Ma come mai questa figura sta scomparendo? La figura del norcino è in via di estinzione come tante tradizioni legate alla cultura contadina. Questo perché la gente scappa dalla “terra” per rifugiarsi nelle occupazioni cittadine e le numerose famiglie unite di “una volta” sono sempre più rare e meno unite, sia per affetto che per stili alimentari. È facilmente intuibile che i fruitori del servizio del norcino siano in notevole diminuzione, complice anche una mutata filosofia alimentare: in passato imperava inesorabile la cultura gastronomica del risparmio; l’unico requisito richiesto oggi è il pratico e veloce.

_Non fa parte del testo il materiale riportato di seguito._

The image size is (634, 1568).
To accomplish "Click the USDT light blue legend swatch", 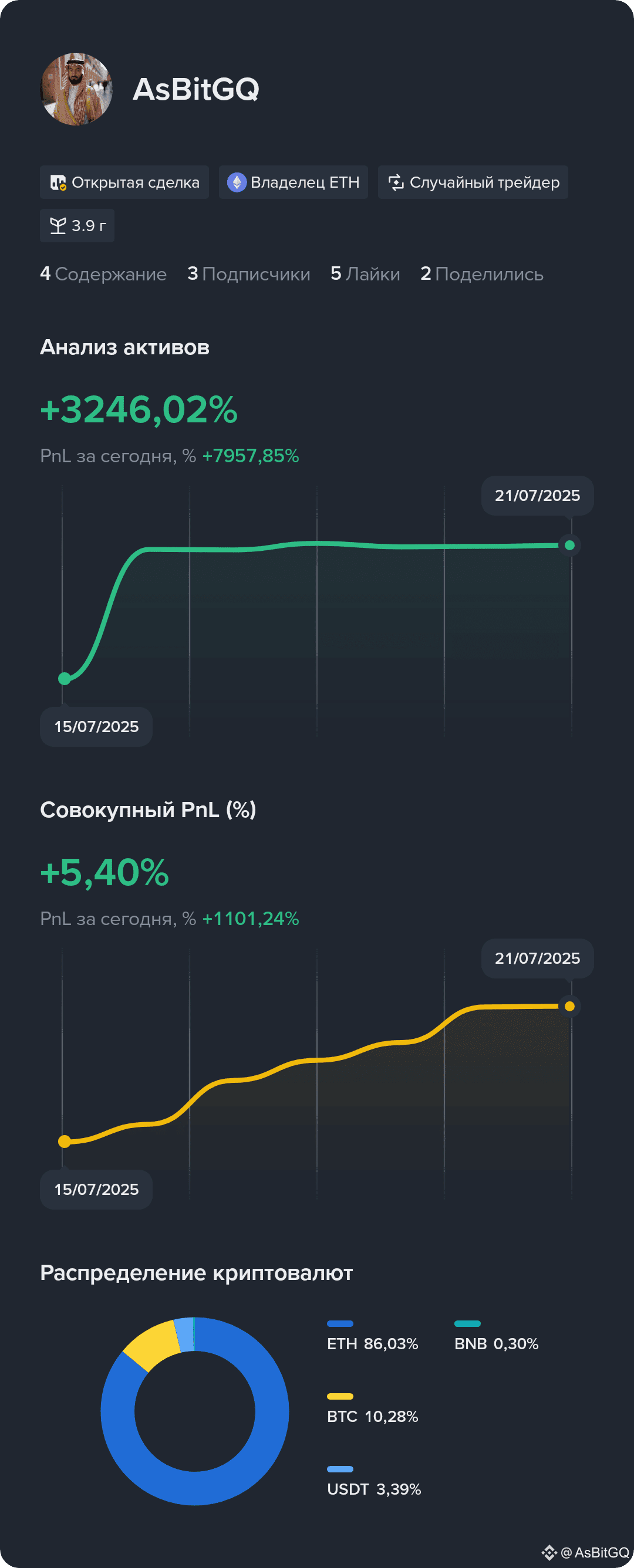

Per non parlare delle autorizzazioni sanitarie sempre più difficili da ottenere e di complesse richieste a volte talmente costose da ottemperare che non vale la pena eseguirle per il solo scopo domestico. Se avessimo bisogno quindi di una figura per la macellazione casalinga, dovremmo andare a richiedere la mano esperta del macellaio, conoscitore ed abile lavoratore di tutti i tipi di carne.


Andrea Laganga



Nota
* In epoca medioevale il termine norcino fu adoperato in senso dispregiativo per indicare una delle figure minori che si erano sostituite a quella del chirurgo. Il norcino, infatti, insieme al cerusico, al cava-denti, al concia-osse costituì (spesso riunendole in sé) quel gruppo di figure di ambulanti che in giro per i villaggi e le campagne si prestavano a praticare piccoli interventi chirurgici. Era l’epoca in cui la Chiesa osteggiava ogni attività cruenta (relativamente all’aspetto medico) perché era stato sancito in alcuni Concili che Ecclesia abhorret a sanguine (fonte: www.norcinibresciani.it).